Patricia Lecy-Davis, owner of Embellish salon and president of the Downtown Merchants Group met with with fellow DMG member and Urban X Change owner Julie Bennett and Chamber of Commerce board member Paul Ellis to discuss the finding of an artist to replace the banners. Both Lecy-Davis and Bennett suggested Blue.
“We share a vision with the Chamber of Commerce, and that is getting feet on the streets,” Lecy-Davis said. “That sounds like a simple task, but it’s not. You’ve got to get people out of their cars, out of their businesses and out on the streets so they can have chance meetings – so we can become a community instead of being in our cars and driving to the store with a purpose. This was a way to connect Daniel as a young bulleted artist, to the importance of building the community.”
“Daniel is a friend to the city,” Sparks said. “He’s a friend to the people here. Most everybody knows him by name downtown. We know his weak points and we know his strong points, but more than that we know that he’s one of us and he’s for us.”
Blue formulated a proposal for the Chamber of Commerce that consisted of a suggested total of 100 banners: five placements of 20 banners around the city, all of which would hang for one year. Upon review, the Chamber suggested that Blue complete only one set of banners at first. “Paul Ellis basically came to us and said, ‘I think it’s a really good idea, but I need my board to buy in on it and it’d be great if you could give us a sample,’” Lecy-Davis said.

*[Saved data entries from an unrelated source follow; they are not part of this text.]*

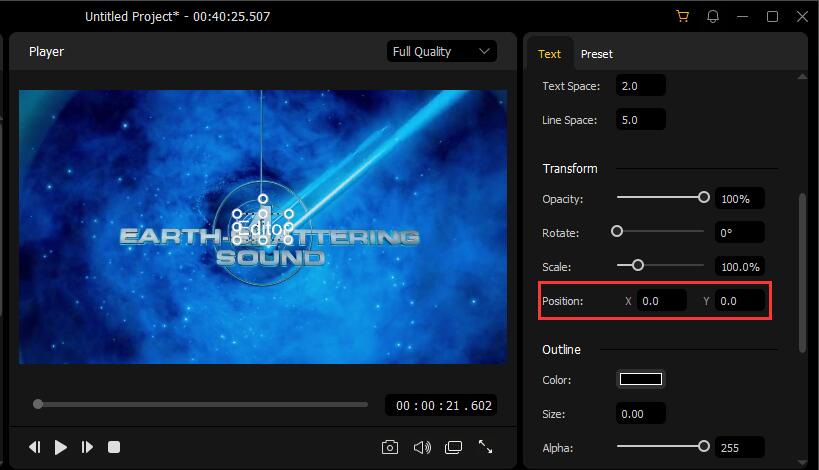Play the video preview
Viewport: 819px width, 470px height.
(61, 447)
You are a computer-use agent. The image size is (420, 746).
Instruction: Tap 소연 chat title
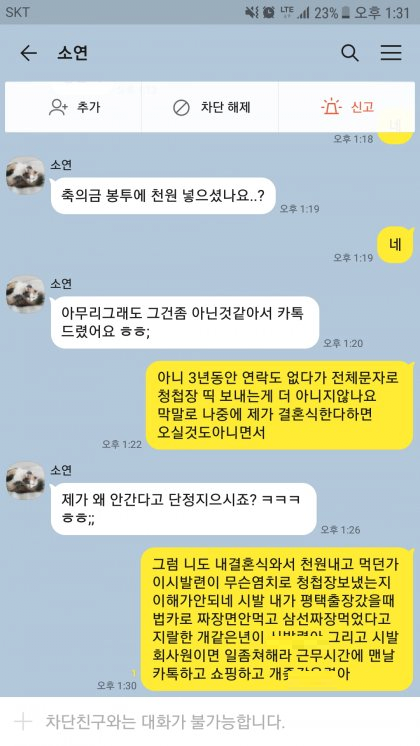(72, 53)
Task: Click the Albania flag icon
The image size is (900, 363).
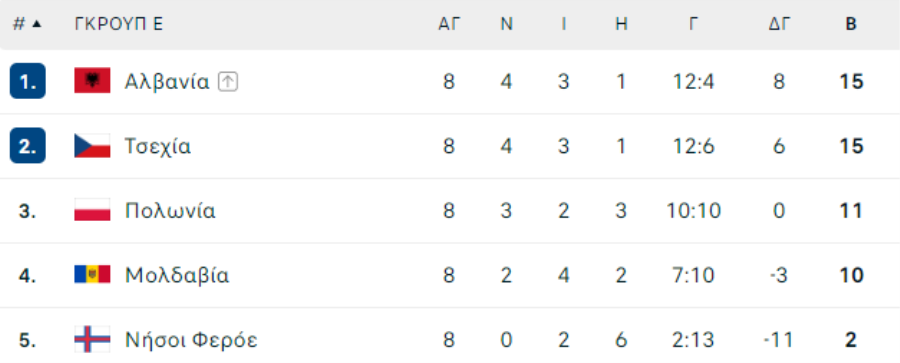Action: tap(92, 81)
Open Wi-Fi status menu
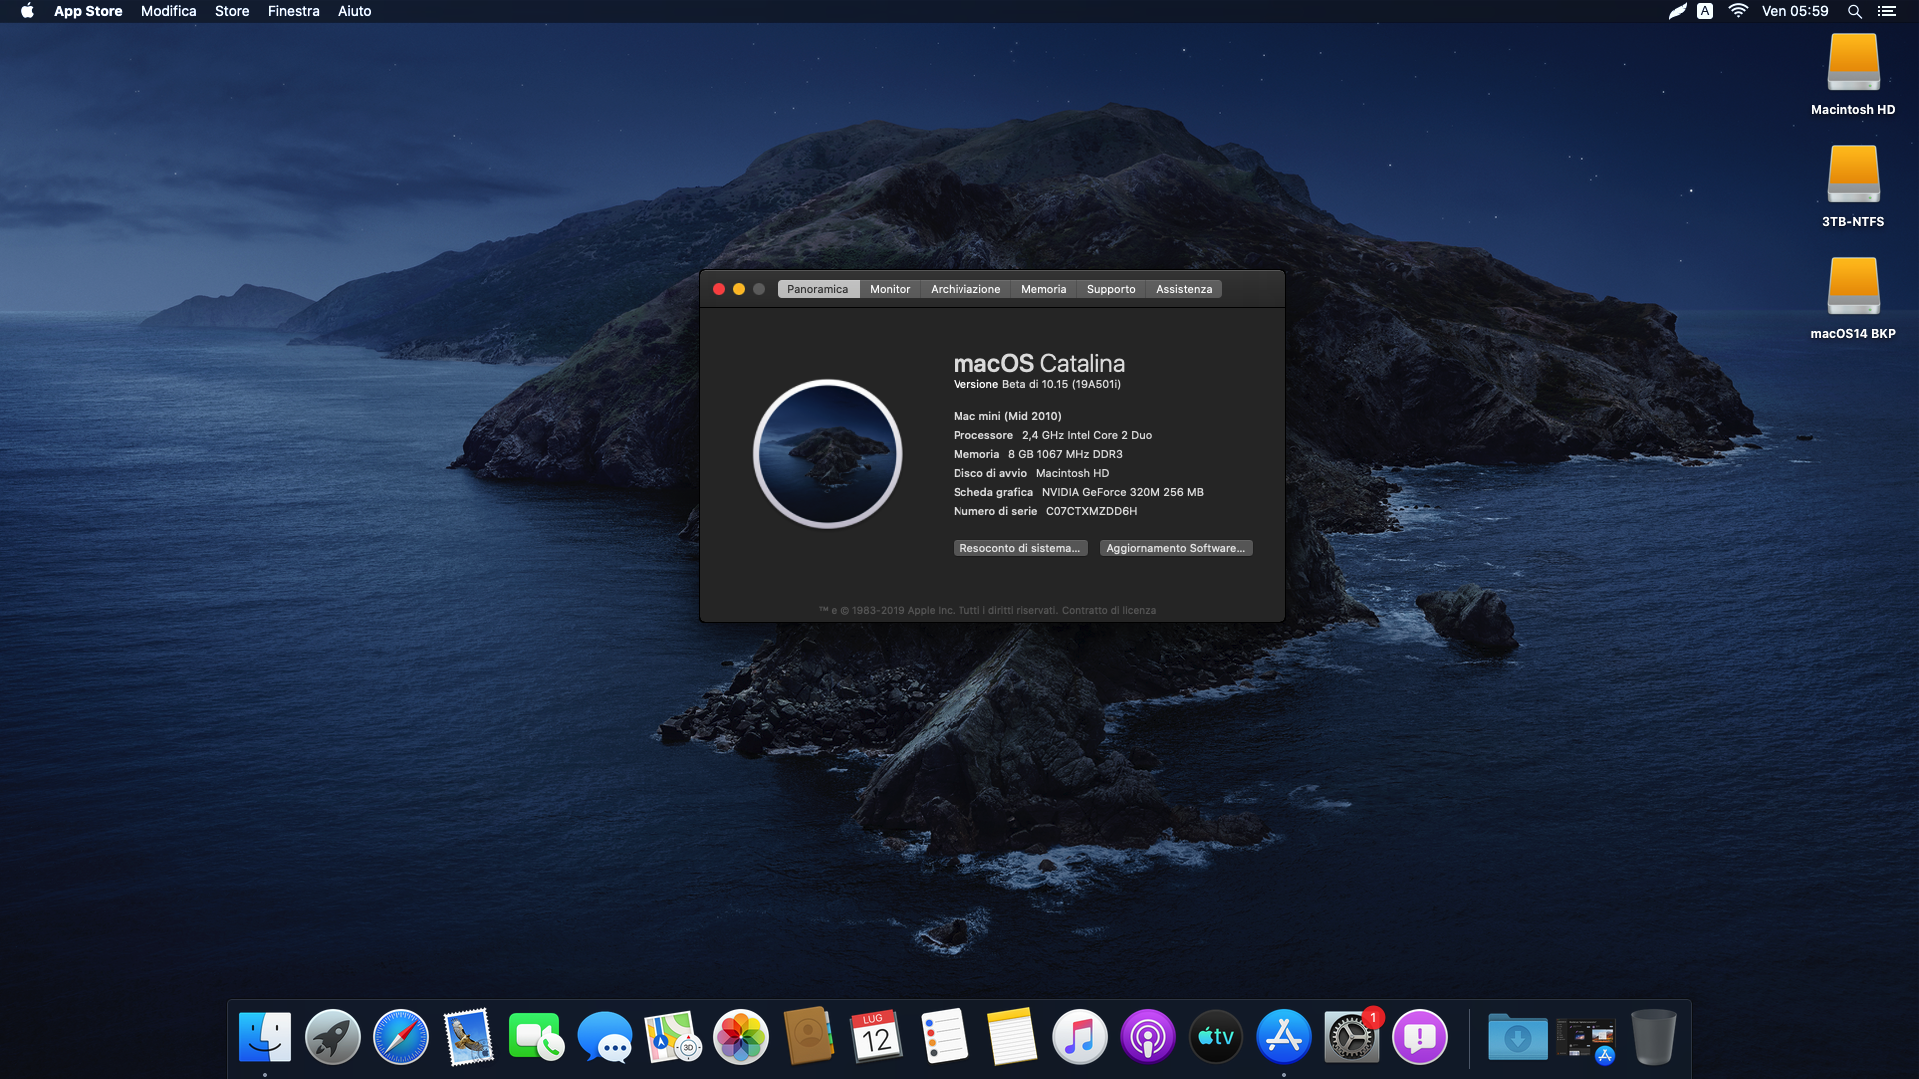 tap(1738, 11)

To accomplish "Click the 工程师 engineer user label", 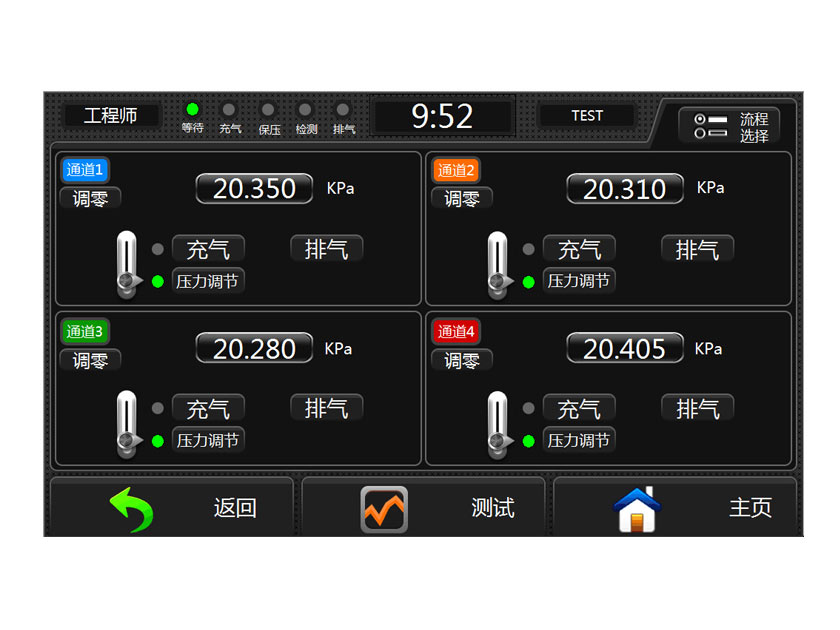I will point(111,116).
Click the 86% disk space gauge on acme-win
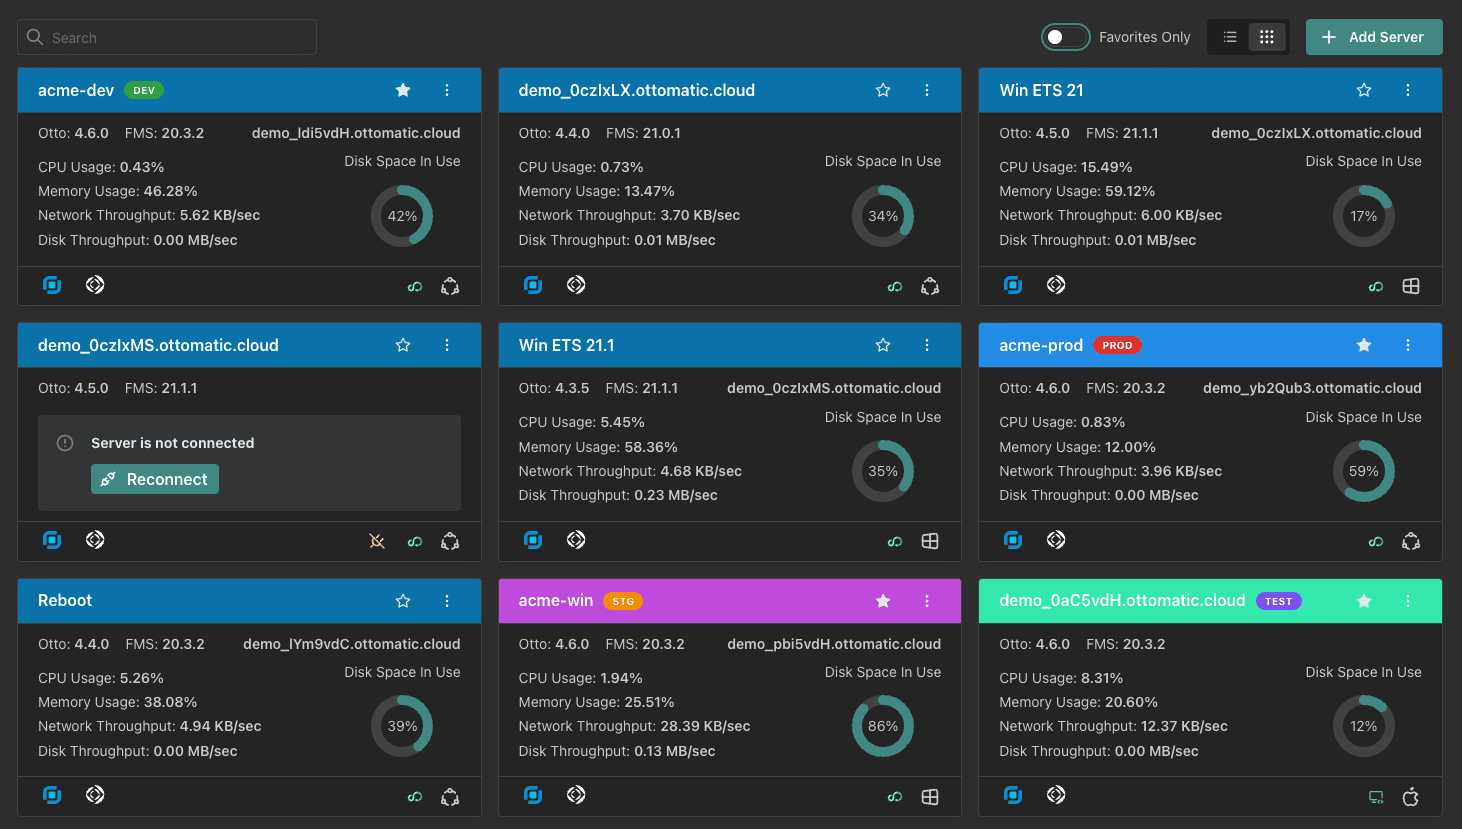 [x=882, y=726]
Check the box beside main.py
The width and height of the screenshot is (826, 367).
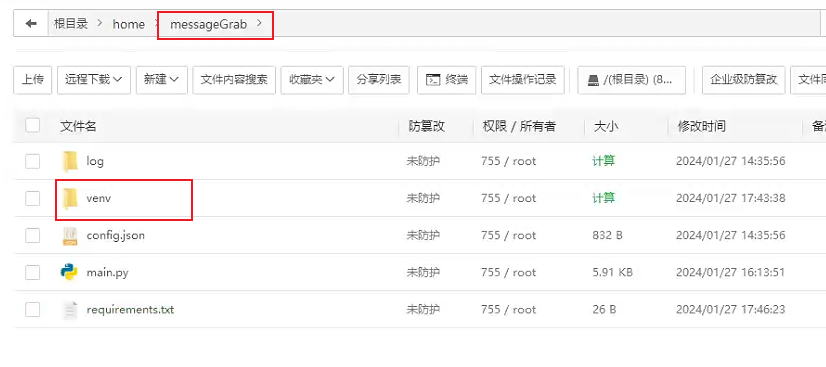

Blue decided to use poetry as the content, and to write the first poem about the downtown farmer’s market, the opening day of which was May 17. In search of inspiration, he took a walk along the paths of Wright Park with Kira Doley, full-time manager of the farmer’s market. “He just wanted to talk about what I thought was important to say about the market,” Doley said. “I really wanted him to write about the farmer. Farmers are a group of people I’ve become fascinated by. I think they’re often forgotten – maybe not entirely forgotten, but underappreciated. Especially in a time when our society has lost a lot of connection with food.
“What I really wanted to express through Daniel is that farming is not just a labor job – it’s an art. Like architecture, or painting. That’s something I don’t think the average Joe would recognize or appreciate.”
“When I listened to Kira Doley I was blown away,” Blue said. “I was fully inspired. All I wanted the poem to do was take what she had told me and put it into an easy-to-digest form. I’ve often been conscious of what I eat, and I really appreciate the farmer’s market, but Kira opened my eyes to the art of farming. [Farmers] are at the mercy of things like weather and temperature. Their livelihood is invested in a plot of land. They believe in it so much that they’re betting the farm on it. It feels so good to support that kind of mentality.” He partnered with graphic designer Glen Weiman and began to formulate an idea.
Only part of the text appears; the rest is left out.